§ **Vos tâches**:
1: Quelles sont toutes les expressions placées entre guillemets dans le texte sur la morale prolétarienne ?
2: Recopiez le passage du texte sur la morale prolétarienne qui va de « Une morale de » jusqu'à « morales de classe. » inclus.
3: Rédigez la suite du texte sur la morale prolétarienne à partir de sa dernière phrase.

§ **Bloc de texte**:
Le prolétariat est donc à la fois une classe exploitée et une classe révolutionnaire. En tant que "classe pour le capital", le prolétariat existe seulement comme une simple somme d'individus atomisés qui sont dominés par la morale - et par toute l'idéologie - bourgeoise et qui sont en permanence en concurrence entre eux, d'abord pour obtenir un travail salarié et ensuite pour le conserver. Mais le développement même du capitalisme - qui concentre les travailleurs salariés dans de grandes entreprises et dans les villes pour les exploiter et les jeter dans la misère au moment des crises économiques, fait surgir la lutte de classe du prolétariat. Alors le prolétariat apparaît comme "classe pour soi", il mène sa lutte contre l'exploitation salariée jusqu'à la remise en cause du système capitaliste tout entier, il crée ses organisations - de masse et d'avant-garde - et il forge sa conscience de classe, c'est-à-dire la conscience de ses propres intérêts et objectifs révolutionnaires. C'est dans ce processus que surgit, comme partie intégrante de la conscience de classe et en rupture avec l'idéologie bourgeoise, une morale proprement prolétarienne. Des caractéristiques essentielles en découlent :

Une morale de classe
La morale prolétarienne est la première qui déclare ouvertement et de manière tranchée son caractère spécifique de classe. Dans la mesure où la lutte de classe du prolétariat représente la seule possibilité de survie de l'humanité, la morale prolétarienne est plus prometteuse, "plus humaine" d'une certaine manière, que la morale bourgeoise. Cependant, la morale prolétarienne n'est pas "LA morale humaine" enfin trouvée - comme ne le furent pas non plus les autres morales de classe.

§ **Données collectées**:
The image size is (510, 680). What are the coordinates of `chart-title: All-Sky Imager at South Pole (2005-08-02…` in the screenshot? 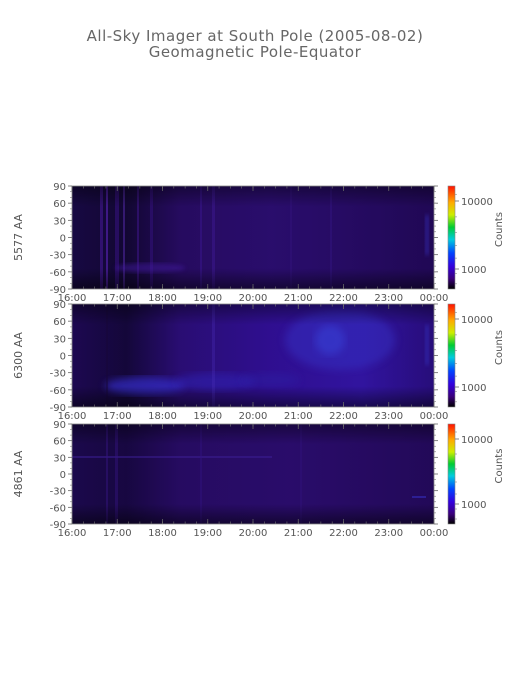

§ **Résultats**:
1:
- « classe pour le capital »
- « classe pour soi »
- « plus humaine »
- « LA morale humaine »

2:
Une morale de classe
La morale prolétarienne est la première qui déclare ouvertement et de manière tranchée son caractère spécifique de classe. Dans la mesure où la lutte de classe du prolétariat représente la seule possibilité de survie de l'humanité, la morale prolétarienne est plus prometteuse, "plus humaine" d'une certaine manière, que la morale bourgeoise. Cependant, la morale prolétarienne n'est pas "LA morale humaine" enfin trouvée - comme ne le furent pas non plus les autres morales de classe.

3:
"Quelle est donc la vraie [morale] ? Aucune, au sens d'un absolu définitif; mais la morale qui possède le plus d'éléments prometteurs de durée est sûrement celle qui, dans le présent, représente le bouleversement du présent, l'avenir, c'est donc la morale prolétarienne. (...) Qu'avec cela, il se soit en gros effectué un progrès, pour la morale comme pour toutes les autres branches de la connaissance humaine, on n'en doute pas. Mais nous n'avons pas encore dépassé la morale de classe. Une morale réellement humaine, placée au-dessus des oppositions de classe et de leur souvenir, ne devient possible qu'à un niveau de la société où on a non seulement vaincu, mais oublié pour la pratique de la vie, l'opposition des classes." (F. Engels, Anti-Dühring, ch. La morale et le droit, vérités éternelles, nous soulignons).

En outre, l'histoire a déjà sanctionné comme des "voies sans issue" les tentatives, faites par différents courants politiques du mouvement ouvrier, pour inclure dans leur programme l'imposition à toute la société d'une espèce de "code moral prolétarien", à titre de morale humaine, et cela dans le cadre même du capitalisme. En premier, cela fut le cas du socialisme utopique qui a précédé le marxisme et qui a terminé dans la formation de sectes mystiques et contre-révolutionnaires, en marge du mouvement du prolétariat ; postérieurement, il y eut ceux du réformisme et du révisionnisme de la fin du 19e siècle qui ont commencé à prôner la collaboration de classes et qui ont fini en trahissant la classe ouvrière quand la première Guerre mondiale a éclaté.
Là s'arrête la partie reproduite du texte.